Course: CIS451/651 Data Compression in Multimedia
Professor: Paul D. Amer
Semester: Spring 2013
Title: Project 2 - Simple Run Length Encoding/Decoding
Description
(40 points) Company "UD-Banners-and-Art" finds it necessary to
store millions of ASCII art files and banner-like posters (e.g., see unix command "banner" to see how to make a banner
using only a single character ). To save disk
space, a promising CISC451/651 student proposes the following simple run length
coding scheme. For a given ASCII input file, each "run" of identical
characters in an original file is compressed into a 'RunLength
- Character' pair. In the following example, an original file contains 33
bytes including 2 bytes for blanks and 1 byte for a newline character indicated
by "<nl>". Count the 33 bytes
below:
Consider an original file
example.txt containing:
AAAbbbbbbb YYYYYYYYYYYY6XXXY!!!<nl>
Using the following self-describing compressed file
organization specification:
typedef struct
{
ASCII-OCTET Signature[7];
/* header signature (always ASCII "amerRLE")
*/
ASCII-OCTET
Version;
/* amerRLE format version (initially ASCII "1")*/
ASCII-OCTET AlphabetLength[3]; /* size
alphabet (ASCII "001" to "128")
*/
ASCII-OCTET Alphabet[AlphabetLength];
/* input alphabet
*/
struct
{
ASCII-OCTET RunLength; /*
# of times Character repeats ("1" to "9")*/
ASCII-OCTET Character; /* Character repeated RunLength times */
} DataPair[]; /*
variable number of pairs; different for */
/* each file being compressed
*/
} AMERRLE;
The compressed file example.ARLE
including metadata would contain 39 bytes and look like (remember <nl> represents 1 byte):
amerRLE1008Ab
Y6X!<nl>3A7b2 9Y3Y163X1Y3!1<nl>
If you were to edit or print the file
example.ARLE,
you would see (note: there is a <nl> at the end of the 2nd line):
amerRLE1008Ab Y6X!
3A7b2 9Y3Y163X1Y3!1
For this example, the original 33 byte file gets compressed into 19 bytes of metadata plus 20 bytes of compressed datapairs for a total of 39 bytes, i.e., overall negative compression!
Tasks
- Your solution may be programmed in any language.

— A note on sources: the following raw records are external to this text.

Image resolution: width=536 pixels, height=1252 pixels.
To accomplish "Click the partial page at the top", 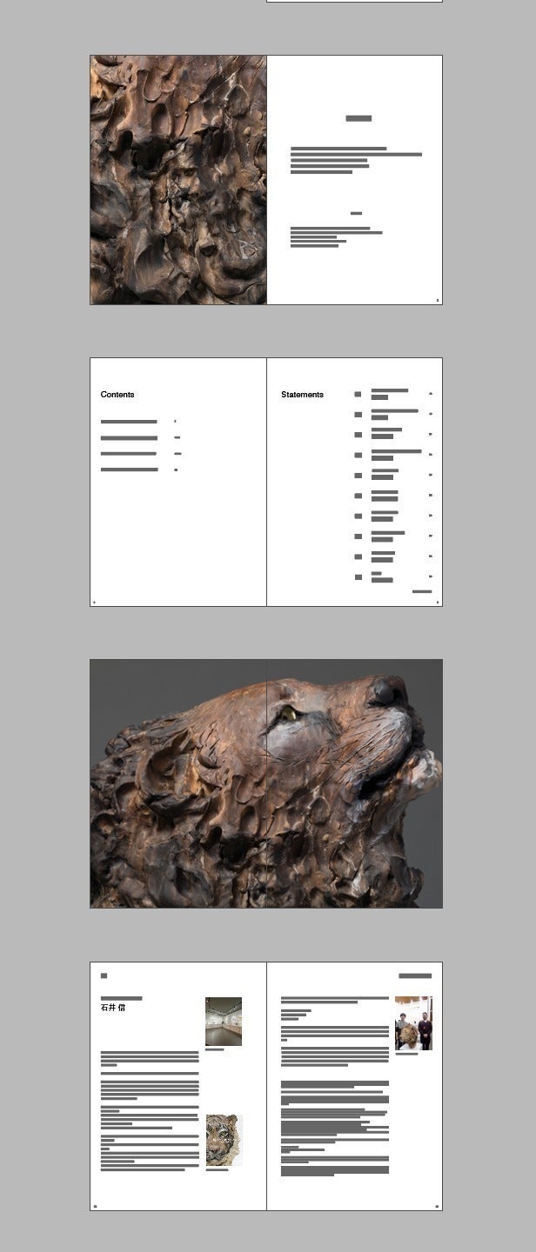I will pyautogui.click(x=354, y=1).
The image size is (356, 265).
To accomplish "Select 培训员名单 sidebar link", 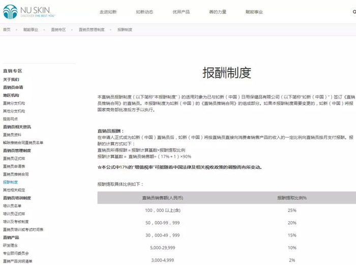I will coord(12,206).
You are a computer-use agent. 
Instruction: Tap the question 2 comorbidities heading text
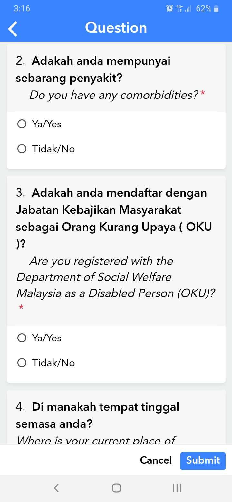coord(93,69)
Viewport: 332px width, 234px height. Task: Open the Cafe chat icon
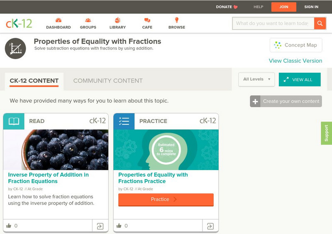147,20
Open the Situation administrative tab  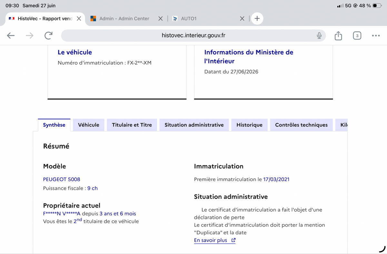pyautogui.click(x=194, y=125)
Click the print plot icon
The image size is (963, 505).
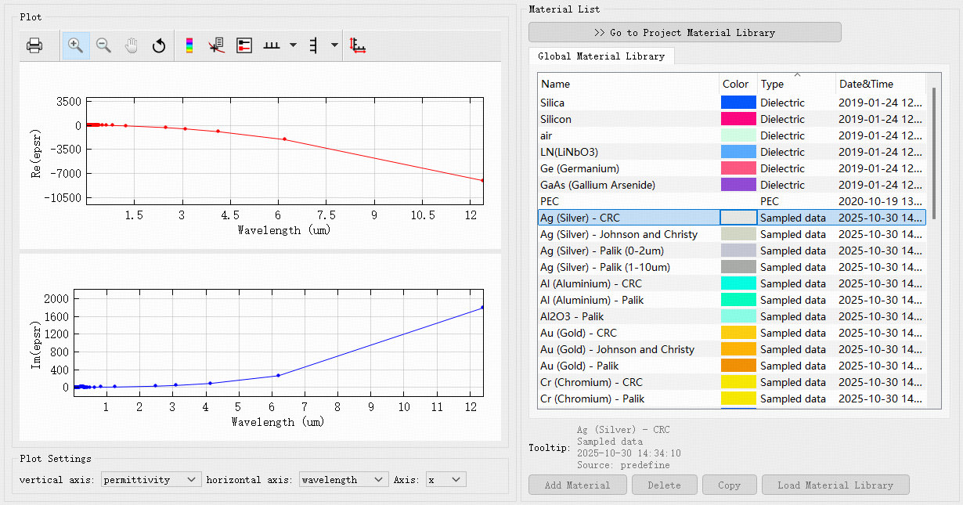coord(34,46)
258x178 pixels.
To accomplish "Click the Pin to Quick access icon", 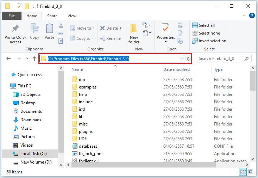I will coord(15,29).
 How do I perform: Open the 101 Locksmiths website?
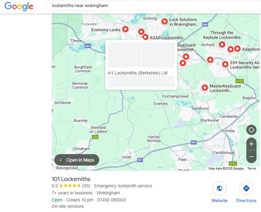(220, 192)
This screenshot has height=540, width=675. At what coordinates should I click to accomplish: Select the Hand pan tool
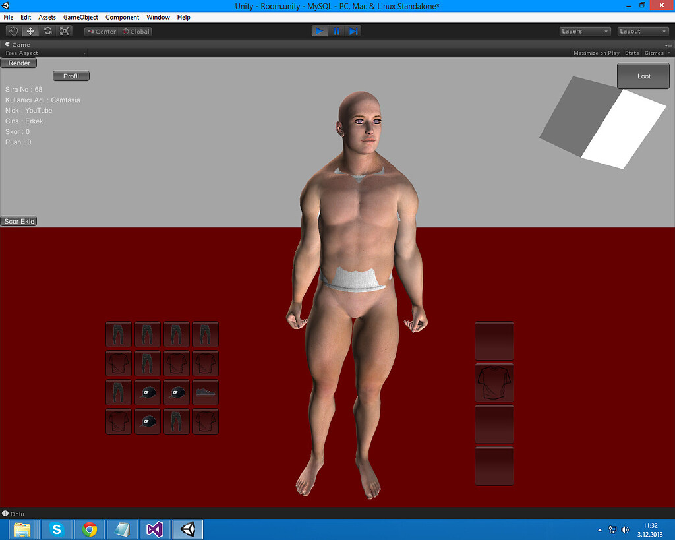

If you intend to do the extra credit Project 3, then you need to do Project 2 in Java.
Project 3 converts your Project 2 decoder into a Java applet.
The following requirements are specified in a Java context.
- Write well-commented,
perfectly-indented Java programs: amerRLE_encode
and amerRLE_decode.
For students working in a group of 2,one person should program amerRLE_encode, and the
other person program amerRLE_decode.
Try not to interact until each program has been initially
debugged. Then interact to get both
programs working properly. I expect
that variable names, indentation style, etc., will differ significantly
between the coder and decoder since each is written by a different
programmer.
- amerRLE_encode takes a single argument -
a <filename> to be compressed.
As output, amerRLE_encode
produces <filename>.ARLE If the output file
already exists, prompt the user to see if the output file should be
overwritten. If
the input file is an invalid file for being compressed, output a meaningful error message
such as "Error: file cannot be compressed because <reason>" and
abort. An input file would be invalid if, for example, it contains
any byte value in the range 128-255.
- amerRLE_decode takes a single argument -
a <filename>.ARLE to be decompressed. As output, amerRLE_decode
produces <filename>.RECONSTRUCTED If the output
file already exists, prompt the user to see if the output file should be
overwritten. The input file
to be uncompressed MUST have the extension ".ARLE" and
its format MUST be valid. If the input is not a valid amerRLE compressed file, output a meaningful error
message specifying exactly where the input file is incorrect,
and abort decompression. For example, a file to be
uncompressed would be invalid if the signature or version is incorrect, or
if any DataPair.Character is not defined in the
Alphabet, or if the DataPair.RunLength is not
within "1"-"9". Other examples of invalid files
exist. Think of others, and carefully document which errors your
code tests.
- Recommendation: before
any programming, make up examples by hand of what you think are
valid and invalid .ARLE files. Then later use these files to help
debug your programs. For groups of 2, each person should generate test files
for the other person's program.
What to Submit
- (submit) Use the unix
command “script” (or something analogous) to document that your programs work correctly:
- script
- print (e.g., cat) both programs (e.g., cat amerRLE_encode.java)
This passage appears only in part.